Colin Russell sets out four possible approaches:-
1. Independence. The idea that science and theology are totally independent of one another eliminates the various problems that otherwise might be thought to occur. It also eliminates the possibility of positive interaction. In fact, ‘such a zero-interaction model is irreconcilable with historical evidence, which points to a continuous series of strong interactions over many centuries.’
2. Conflict. While it cannot be denied that science and theology (better, some scientists and some theologians) have found themselves in conflict from time to time. However, the notion that the relationship between the two is characterised always and inevitably by conflict is a late-Victorian attempt to gain for science the cultural supremacy that had hitherto been enjoyed by the church.

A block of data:

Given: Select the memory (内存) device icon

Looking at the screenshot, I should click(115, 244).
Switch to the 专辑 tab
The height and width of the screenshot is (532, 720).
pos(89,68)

| Set exercise |
Reproduce everything from "Colin Russell sets" down to "by the church." in the passage on the four approaches above, changing "theology" to "religion" throughout.

| Answer to the exercise |
Colin Russell sets out four possible approaches:-
1. Independence. The idea that science and religion are totally independent of one another eliminates the various problems that otherwise might be thought to occur. It also eliminates the possibility of positive interaction. In fact, ‘such a zero-interaction model is irreconcilable with historical evidence, which points to a continuous series of strong interactions over many centuries.’
2. Conflict. While it cannot be denied that science and religion (better, some scientists and some theologians) have found themselves in conflict from time to time. However, the notion that the relationship between the two is characterised always and inevitably by conflict is a late-Victorian attempt to gain for science the cultural supremacy that had hitherto been enjoyed by the church.